ADHD and ADD are two different disorders.  

Attention deficit disorder, or ADD, is ADHD without “hyperactivity,” and some people use it to describe the inattentive presentation of ADHD. But in fact, the term ADD is an older term that has been replaced with ADHD.  

Kids who take stimulant medications for ADHD are at higher risk for addiction. 

People can abuse stimulant medication. And some people think that taking it as a child for ADHD, which doesn’t lead to getting high, could be a gateway to substance abuse later in life. 

But a host of studies have found that for kids diagnosed with ADHD, taking stimulant medication neither increases nor decreases their risk of addiction to alcohol, nicotine, marijuana, and cocaine. 

Unfortunately, kids with ADHD are at a higher risk for substance abuse than other kids. But this is linked to the disorder itself, not the medications used to treat the disorder. Because many kids with ADHD are prone to impulsivity, trouble focusing, and hyperactivity, substances that curb these issues with minimal effort are attractive. The drug can feel like a quick fix to a struggling kid.  

And these kids tend to feel the effects of substances more intensely, making them more vulnerable to addiction. So, not addressing and treating ADHD could put a child at greater risk for substance abuse later as they struggle to get a grip on the disorder. 

ADHD medication will change your child’s personality.  

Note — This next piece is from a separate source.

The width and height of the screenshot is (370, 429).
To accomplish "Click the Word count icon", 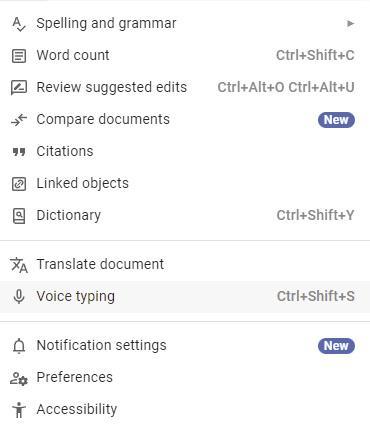I will (19, 56).
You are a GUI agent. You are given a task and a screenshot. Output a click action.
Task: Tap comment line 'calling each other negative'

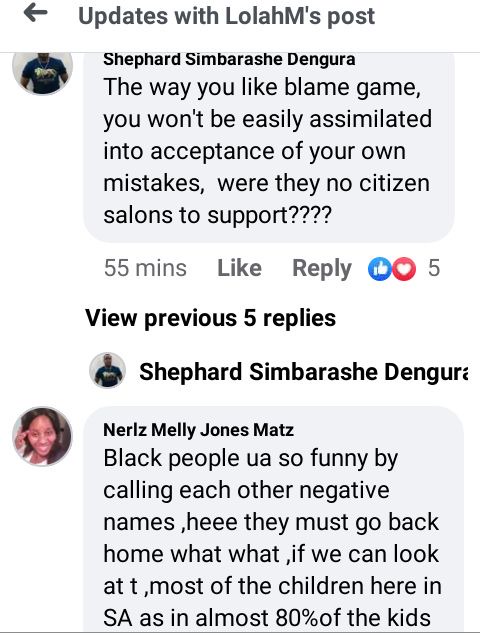pos(246,490)
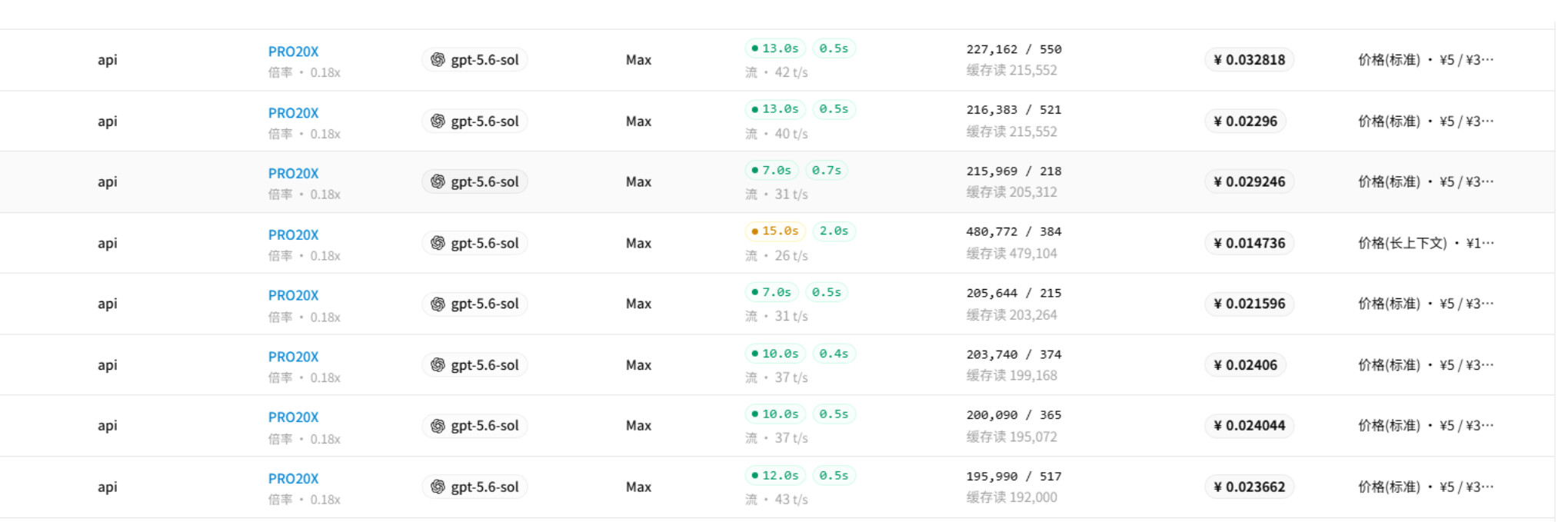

Stimulant medications for ADHD are sometimes said to make children moody or sedated. But that isn’t the case with most kids. And if it does happen, it means the child is getting the wrong dose or the wrong medication for their needs. 

There is no one-size-fits-all medication regimen for ADHD. Children respond differently to the two different groups of stimulant medications and the different release formulas –– the speed with which medication is released into the bloodstream.  

When unwanted side effects occur, it’s common to switch medications and formulas. 

The dose also matters. For example, if the dosage is too high, the child may begin to seem zombie-like or irritable. If that happens, the medication needs to be adjusted. 

But there is a small group of kids with ADHD who do become moody and irritable when they take stimulant medications, even at the lowest effective dose. For these kids, other treatment options, including non-stimulant medications, should be explored.  

This article was last reviewed or updated on January 19, 2023.